From my vantage point, the reason Facebook must spend money is because it has begun to experience a problem that Twitter Inc (NYSE:TWTR) craves: It has run out of ad space on its news feeds. But, Facebook doesn’t want to sacrifice the user experience without first knowing what sorts of videos users will want to see — and how to make them less intrusive.
To that end, Lefevre, whose track record at Viacom-owned MTV Networks includes producing teen-focused content, is a solid hire. To the extent Facebook’s shorter-form content can put it into the realm of Alphabet Inc’s (NASDAQ:GOOGL) advertising juggernaut YouTube, it would have been money well spent.
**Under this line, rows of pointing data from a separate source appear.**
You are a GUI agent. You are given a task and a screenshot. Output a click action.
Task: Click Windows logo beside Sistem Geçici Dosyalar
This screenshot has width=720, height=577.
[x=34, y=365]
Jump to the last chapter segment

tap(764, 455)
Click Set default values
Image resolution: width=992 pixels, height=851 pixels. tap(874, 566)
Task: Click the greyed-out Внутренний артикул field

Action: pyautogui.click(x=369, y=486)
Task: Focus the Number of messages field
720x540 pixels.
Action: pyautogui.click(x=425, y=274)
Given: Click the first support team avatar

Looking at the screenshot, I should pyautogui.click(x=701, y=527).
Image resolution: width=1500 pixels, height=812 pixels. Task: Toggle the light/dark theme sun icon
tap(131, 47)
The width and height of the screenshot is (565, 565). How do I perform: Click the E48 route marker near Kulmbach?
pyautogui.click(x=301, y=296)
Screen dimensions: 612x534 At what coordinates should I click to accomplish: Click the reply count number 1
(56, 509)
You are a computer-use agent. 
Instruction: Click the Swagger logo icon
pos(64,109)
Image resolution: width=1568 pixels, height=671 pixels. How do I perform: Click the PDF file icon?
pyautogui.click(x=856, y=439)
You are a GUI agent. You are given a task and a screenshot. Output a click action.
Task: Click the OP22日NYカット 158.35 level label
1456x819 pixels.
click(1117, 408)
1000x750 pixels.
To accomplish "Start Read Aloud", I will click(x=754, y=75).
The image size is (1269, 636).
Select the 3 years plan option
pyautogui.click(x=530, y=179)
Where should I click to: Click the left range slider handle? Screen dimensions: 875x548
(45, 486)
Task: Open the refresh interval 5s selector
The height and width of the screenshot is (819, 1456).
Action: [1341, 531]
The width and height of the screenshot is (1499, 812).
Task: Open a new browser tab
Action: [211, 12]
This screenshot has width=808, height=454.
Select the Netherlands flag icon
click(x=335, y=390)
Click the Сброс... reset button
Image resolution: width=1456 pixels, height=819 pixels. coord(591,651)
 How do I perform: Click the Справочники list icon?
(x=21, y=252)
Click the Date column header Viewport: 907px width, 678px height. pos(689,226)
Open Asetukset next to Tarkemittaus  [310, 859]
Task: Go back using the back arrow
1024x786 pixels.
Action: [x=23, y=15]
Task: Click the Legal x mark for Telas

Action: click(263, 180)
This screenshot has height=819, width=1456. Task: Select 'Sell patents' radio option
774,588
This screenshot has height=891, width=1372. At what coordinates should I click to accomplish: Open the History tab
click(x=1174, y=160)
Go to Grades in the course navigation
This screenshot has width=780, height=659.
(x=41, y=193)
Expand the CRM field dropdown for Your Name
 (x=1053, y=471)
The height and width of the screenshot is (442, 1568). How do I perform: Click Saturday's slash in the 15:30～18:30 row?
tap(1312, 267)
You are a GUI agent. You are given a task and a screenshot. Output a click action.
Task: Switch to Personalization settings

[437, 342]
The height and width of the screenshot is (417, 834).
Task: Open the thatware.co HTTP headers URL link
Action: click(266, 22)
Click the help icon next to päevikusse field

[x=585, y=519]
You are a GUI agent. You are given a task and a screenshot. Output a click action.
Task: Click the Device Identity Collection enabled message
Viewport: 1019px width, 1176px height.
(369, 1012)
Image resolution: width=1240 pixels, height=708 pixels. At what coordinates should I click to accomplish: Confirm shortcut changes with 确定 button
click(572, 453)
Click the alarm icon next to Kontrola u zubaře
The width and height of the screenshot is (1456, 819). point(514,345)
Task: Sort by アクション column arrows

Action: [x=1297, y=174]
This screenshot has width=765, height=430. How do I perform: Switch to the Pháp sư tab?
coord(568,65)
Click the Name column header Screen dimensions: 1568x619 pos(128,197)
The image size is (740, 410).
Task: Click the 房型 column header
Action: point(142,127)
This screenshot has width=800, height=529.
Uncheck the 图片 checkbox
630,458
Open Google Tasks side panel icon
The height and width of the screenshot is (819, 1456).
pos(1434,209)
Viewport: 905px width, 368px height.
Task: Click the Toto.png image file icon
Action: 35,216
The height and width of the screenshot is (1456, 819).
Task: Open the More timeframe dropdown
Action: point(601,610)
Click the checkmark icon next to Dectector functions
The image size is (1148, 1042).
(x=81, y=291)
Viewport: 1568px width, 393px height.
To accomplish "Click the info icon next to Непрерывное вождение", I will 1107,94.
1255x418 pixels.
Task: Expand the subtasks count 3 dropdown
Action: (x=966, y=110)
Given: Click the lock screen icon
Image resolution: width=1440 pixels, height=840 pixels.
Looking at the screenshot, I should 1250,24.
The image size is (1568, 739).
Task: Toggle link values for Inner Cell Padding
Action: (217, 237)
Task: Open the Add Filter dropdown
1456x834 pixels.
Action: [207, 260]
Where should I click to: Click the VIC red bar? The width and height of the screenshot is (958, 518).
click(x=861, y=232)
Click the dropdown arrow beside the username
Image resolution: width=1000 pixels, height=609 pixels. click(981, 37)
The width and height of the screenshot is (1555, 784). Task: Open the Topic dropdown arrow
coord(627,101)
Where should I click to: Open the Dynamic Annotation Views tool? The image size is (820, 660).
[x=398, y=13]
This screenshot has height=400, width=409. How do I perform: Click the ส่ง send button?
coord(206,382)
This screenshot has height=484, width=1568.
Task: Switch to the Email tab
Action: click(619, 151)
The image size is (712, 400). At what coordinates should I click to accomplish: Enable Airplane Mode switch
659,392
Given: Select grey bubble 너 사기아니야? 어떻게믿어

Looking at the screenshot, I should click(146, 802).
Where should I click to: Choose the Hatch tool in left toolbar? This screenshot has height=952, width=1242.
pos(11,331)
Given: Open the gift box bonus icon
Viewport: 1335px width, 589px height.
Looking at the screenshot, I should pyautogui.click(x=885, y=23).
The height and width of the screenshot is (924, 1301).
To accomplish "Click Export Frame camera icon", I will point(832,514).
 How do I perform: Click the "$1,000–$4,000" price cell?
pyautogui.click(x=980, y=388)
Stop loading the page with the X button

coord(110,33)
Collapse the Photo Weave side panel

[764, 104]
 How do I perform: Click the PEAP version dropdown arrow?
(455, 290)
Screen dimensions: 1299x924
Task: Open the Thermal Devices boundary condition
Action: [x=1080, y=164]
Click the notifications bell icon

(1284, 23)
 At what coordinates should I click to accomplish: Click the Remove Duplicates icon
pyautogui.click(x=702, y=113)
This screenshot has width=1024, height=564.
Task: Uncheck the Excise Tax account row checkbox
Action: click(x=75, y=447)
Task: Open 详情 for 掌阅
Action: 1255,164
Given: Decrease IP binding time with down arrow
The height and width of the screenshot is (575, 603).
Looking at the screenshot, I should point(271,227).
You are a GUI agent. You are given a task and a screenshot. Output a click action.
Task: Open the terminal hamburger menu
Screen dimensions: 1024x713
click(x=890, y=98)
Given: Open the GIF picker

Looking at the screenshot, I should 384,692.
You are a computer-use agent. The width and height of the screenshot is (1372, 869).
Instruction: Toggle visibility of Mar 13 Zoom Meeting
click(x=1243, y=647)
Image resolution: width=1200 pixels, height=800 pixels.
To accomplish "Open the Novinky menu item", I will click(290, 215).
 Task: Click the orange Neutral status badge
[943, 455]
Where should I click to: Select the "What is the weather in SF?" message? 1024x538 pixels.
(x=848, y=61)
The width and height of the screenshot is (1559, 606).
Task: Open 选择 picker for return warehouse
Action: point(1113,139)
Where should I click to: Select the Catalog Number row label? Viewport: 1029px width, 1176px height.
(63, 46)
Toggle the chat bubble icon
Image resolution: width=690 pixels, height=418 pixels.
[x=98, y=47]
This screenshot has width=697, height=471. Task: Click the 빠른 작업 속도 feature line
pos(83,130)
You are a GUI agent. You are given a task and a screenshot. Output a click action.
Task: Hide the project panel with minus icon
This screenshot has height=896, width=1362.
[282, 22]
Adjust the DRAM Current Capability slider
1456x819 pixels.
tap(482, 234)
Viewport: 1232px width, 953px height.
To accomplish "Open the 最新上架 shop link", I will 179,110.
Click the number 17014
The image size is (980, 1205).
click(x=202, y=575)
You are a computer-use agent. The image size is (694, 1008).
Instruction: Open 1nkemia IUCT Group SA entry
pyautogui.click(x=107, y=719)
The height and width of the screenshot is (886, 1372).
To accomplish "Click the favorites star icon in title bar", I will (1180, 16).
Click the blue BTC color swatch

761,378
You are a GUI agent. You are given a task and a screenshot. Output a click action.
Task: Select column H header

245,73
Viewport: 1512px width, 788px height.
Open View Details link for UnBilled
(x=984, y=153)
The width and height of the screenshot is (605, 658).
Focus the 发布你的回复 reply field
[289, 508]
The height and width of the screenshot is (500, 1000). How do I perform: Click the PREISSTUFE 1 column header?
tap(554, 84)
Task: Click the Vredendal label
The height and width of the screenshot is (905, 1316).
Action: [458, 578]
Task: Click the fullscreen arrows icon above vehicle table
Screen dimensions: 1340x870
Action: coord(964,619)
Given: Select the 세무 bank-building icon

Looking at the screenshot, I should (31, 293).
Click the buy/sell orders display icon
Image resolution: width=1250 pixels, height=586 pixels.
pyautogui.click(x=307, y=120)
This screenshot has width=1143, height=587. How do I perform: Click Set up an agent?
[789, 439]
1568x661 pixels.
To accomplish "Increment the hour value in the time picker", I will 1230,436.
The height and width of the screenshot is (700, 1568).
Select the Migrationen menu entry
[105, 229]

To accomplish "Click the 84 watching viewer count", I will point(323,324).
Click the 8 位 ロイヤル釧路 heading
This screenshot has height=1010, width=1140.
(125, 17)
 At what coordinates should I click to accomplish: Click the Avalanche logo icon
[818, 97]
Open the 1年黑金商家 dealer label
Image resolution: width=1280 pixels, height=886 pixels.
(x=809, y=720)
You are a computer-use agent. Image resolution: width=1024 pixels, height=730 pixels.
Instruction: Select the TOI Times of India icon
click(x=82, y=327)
In that regard, given Zuckerberg’s Midas-like qualities, it would be a mistake to avoid FB stock solely on the fears of high capex. It would make more sense to focus on the return Facebook can realize from its investments.
Bottom Line for FB Stock
Facebook — as it promised in the third quarter — has signaled that it will be in a period of transition. Investors, however, are now taking their time to see how the increased spending balances out with management’s warning of slow ad growth. While this might put FB stock in limbo, now is also the time to look at the big picture. And my crystal ball says to own FB stock, don’t trade it, and wait for $160.
As of this writing, Richard Saintvilus did not hold a position in any of the aforementioned securities.